Vera Rosa, Eugênia Lopes / BRASÍLIA – O Estado de S.Paulo

O ex-governador do Amazonas e senador eleito Eduardo Braga será o ministro da Previdência Social no governo de Dilma Rousseff. Apesar das restrições do PMDB à pasta, que tem a maior fatia do orçamento vinculada ao pagamento de aposentadorias e pensões, a cúpula do partido decidiu aceitar a oferta e indicar o ex-governador para o cargo.

Marcos de Paula/AE

Marcos de Paula/AE

 Este é o terceiro ministério acertado entre o PMDB e Dilma. No xadrez ministerial, o PMDB ficará com as pastas de Minas Energia, sob o comando do senador Edison Lobão (MA), e da Agricultura, que continuará nas mãos de Wagner Rossi. O Ministério do Turismo, hoje dirigido pelo PT, também será entregue ao PMDB. O mais cotado para ocupar a vaga é o deputado Pedro Novais (MA).

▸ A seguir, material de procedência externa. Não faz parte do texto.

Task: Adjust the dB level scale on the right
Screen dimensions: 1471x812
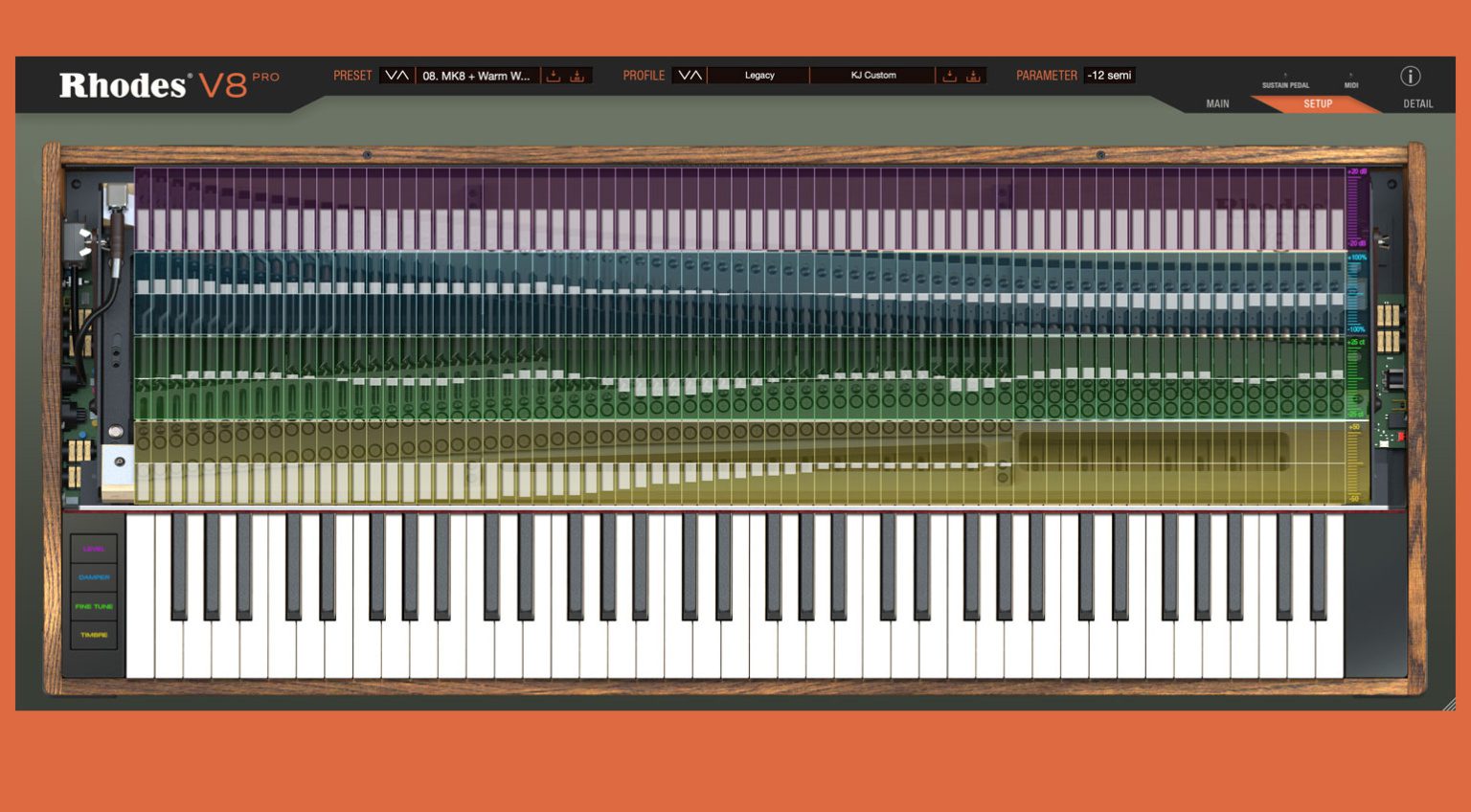Action: 1354,206
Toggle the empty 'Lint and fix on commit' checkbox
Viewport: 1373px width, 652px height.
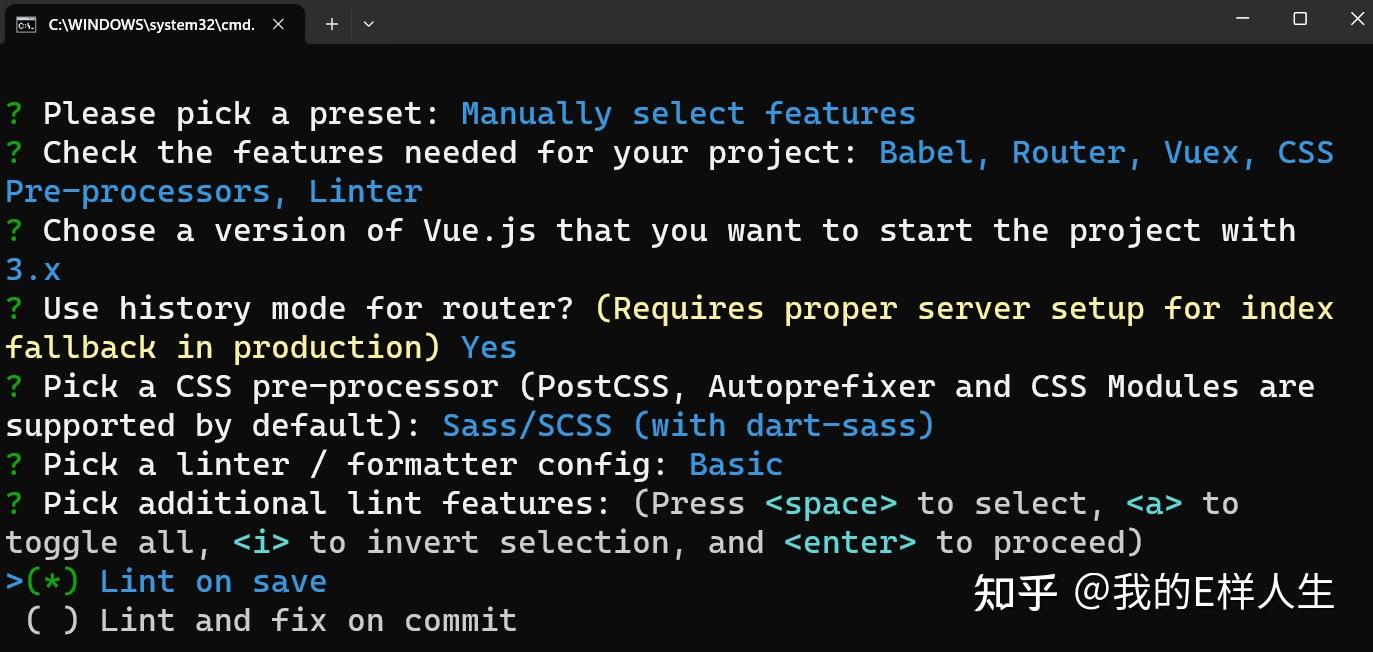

Com Braga na Previdência, o senador Alfredo Nascimento (PR) deve ser reconduzido ao Ministério dos Transportes. Dilma gosta dos dois amazonenses, que são adversários políticos.

Na prática, o PMDB do vice-presidente eleito Michel Temer (SP) reivindica cinco ministérios. A Secretaria de Assuntos Estratégicos poderá ser a quinta vaga do partido. Filiado ao PMDB, o ministro da Defesa, Nelson Jobim, permanecerá na equipe de Dilma, mas a sigla alega que a escolha é da cota pessoal do presidente Luiz Inácio Lula da Silva.

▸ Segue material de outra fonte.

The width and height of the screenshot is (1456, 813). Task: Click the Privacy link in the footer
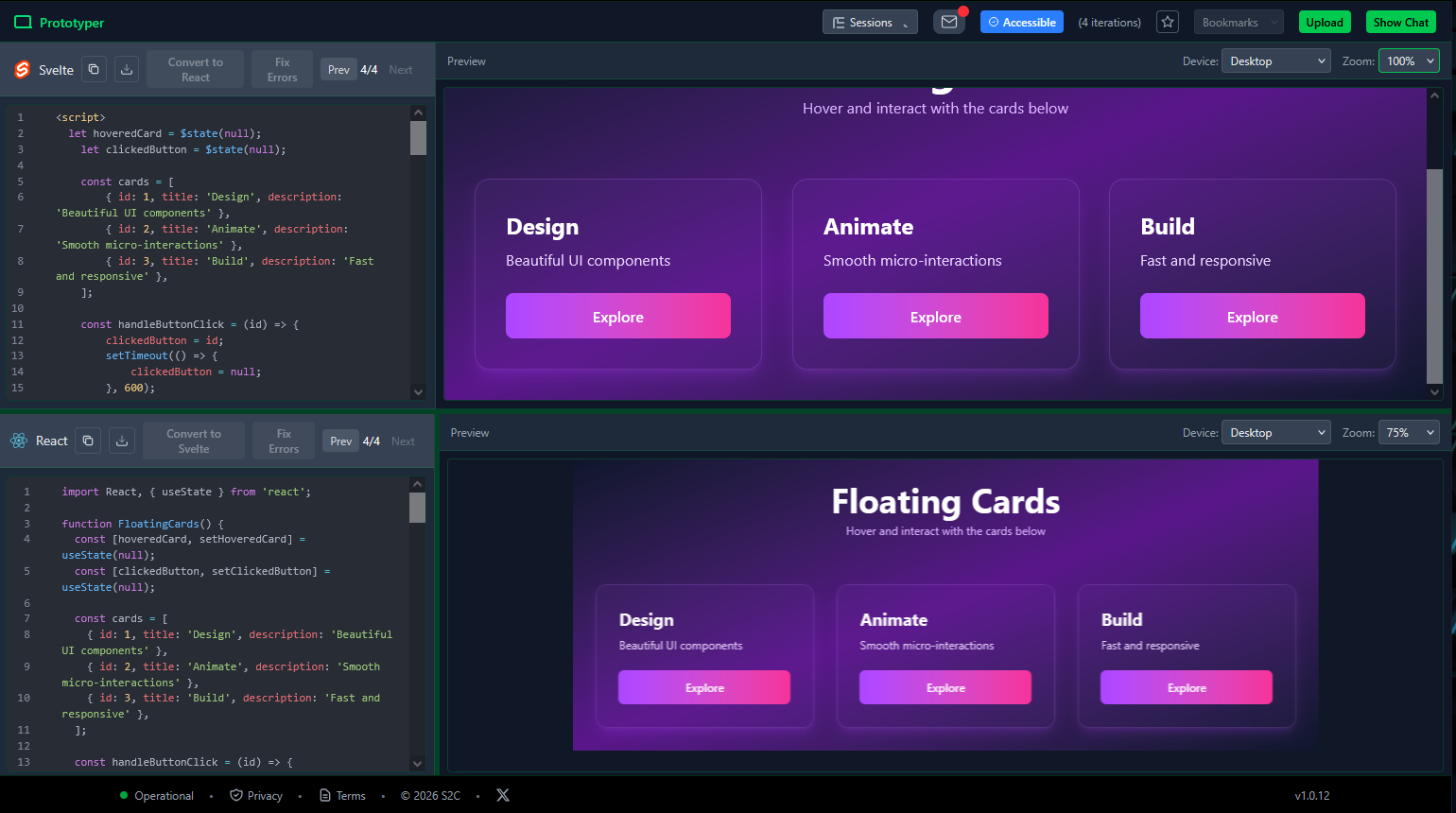coord(256,795)
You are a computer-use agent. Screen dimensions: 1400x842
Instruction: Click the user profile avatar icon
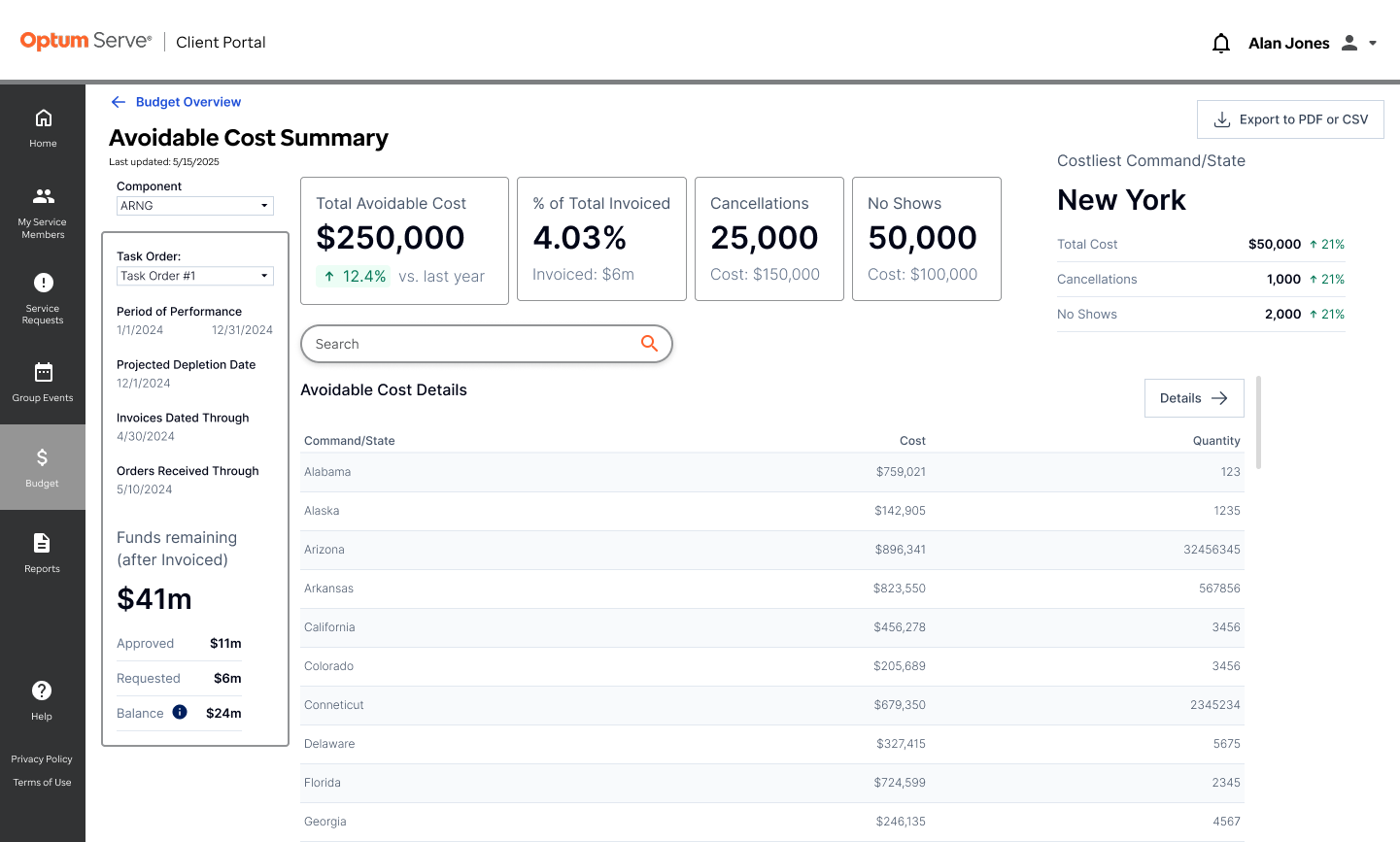click(x=1349, y=43)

O PSB também está fazendo contatos com o futuro ministro da Casa Civil, Antonio Palocci, para definir o seu espaço na Esplanada. Obrigado pelo partido a desistir de sua candidatura à Presidência, o deputado Ciro Gomes (CE) deverá perder seu afilhado político no primeiro escalão. A Secretaria dos Portos pode continuar sob controle do PSB, mas uma ala do partido insiste na nomeação do deputado Márcio França (SP) para o cargo. Hoje, a secretaria é comandada por Pedro Brito, ligado a Ciro.

Além da Secretaria dos Portos, o PSB deverá chefiar outros dois ministérios: o da Integração Nacional e o da Micro e Pequena Empresa, que ainda será criado. Ciro, por sua vez, é lembrado para ocupar a presidência de uma estatal. O Banco do Nordeste do Brasil (BNB) é uma das opções para alocar o deputado. Em viagem à Europa com um dos filhos, Ciro já foi cogitado para presidir o Banco Nacional de Desenvolvimento Econômico e Social (BNDES), mas acabou descartado. O BNDES continuará a ser dirigido por Luciano Coutinho.

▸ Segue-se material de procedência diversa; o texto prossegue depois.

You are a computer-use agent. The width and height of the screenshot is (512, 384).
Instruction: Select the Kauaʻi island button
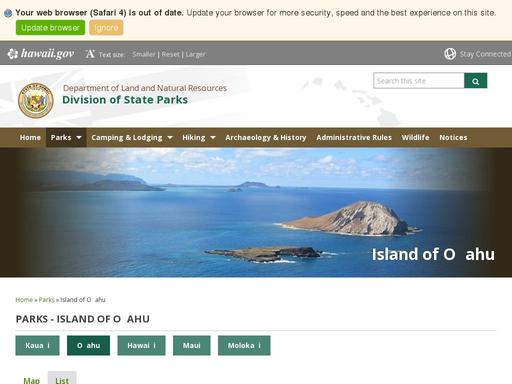click(x=37, y=345)
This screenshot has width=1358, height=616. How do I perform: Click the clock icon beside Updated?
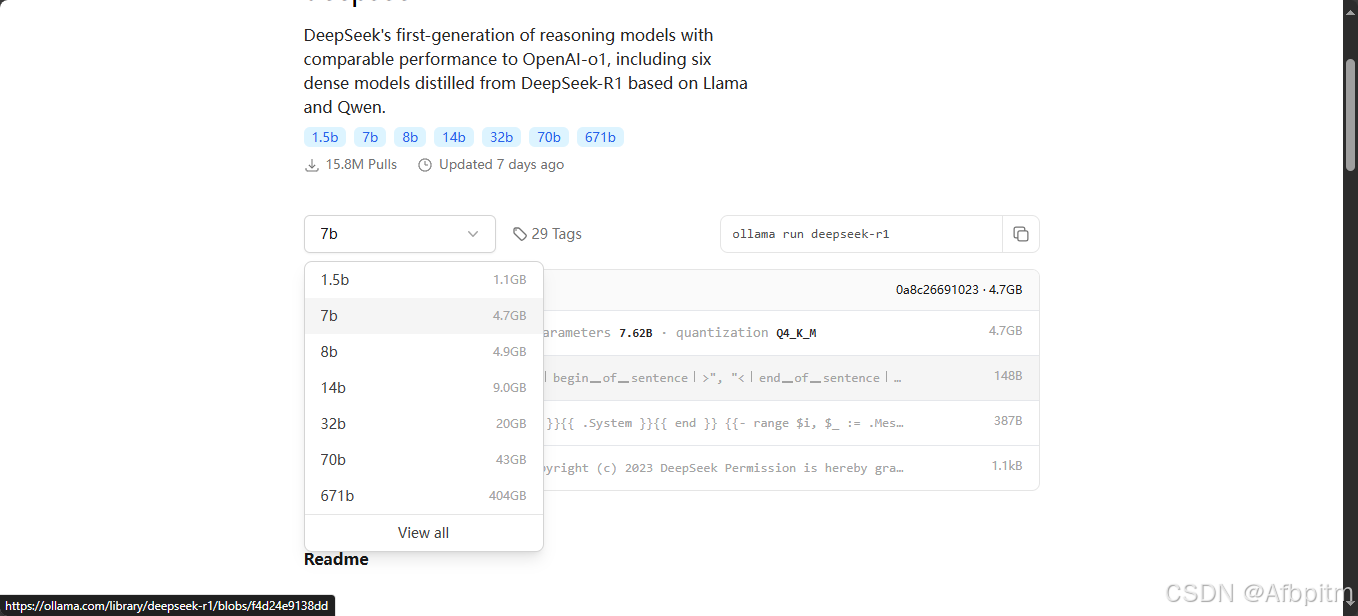click(x=425, y=165)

O presidente do PSB e governador de Pernambuco, Eduardo Campos, está em Brasília para acertar os últimos detalhes da participação dos socialistas na equipe de Dilma. Fernando Bezerra Coelho, ex-prefeito de Petrolina, é dado como certo para comandar a Integração Nacional. Sua indicação também conta com o aval dos governadores Jaques Wagner (Bahia) e Marcelo Déda (Sergipe). Nas eleições, Bezerra Coelho desistiu de disputar uma vaga ao Senado a pedido de Campos e apoiou Humberto Costa (PT), com a promessa de que seria recompensado.

Para ao Ministério da Micro e Pequena Empresa, que ainda não saiu do papel, o mais citado é o senador Antonio Carlos Valadares (SE). Sua escolha permite que o presidente do PT, José Eduardo Dutra, assuma uma cadeira no Senado. Dutra é o primeiro suplente de Valadares.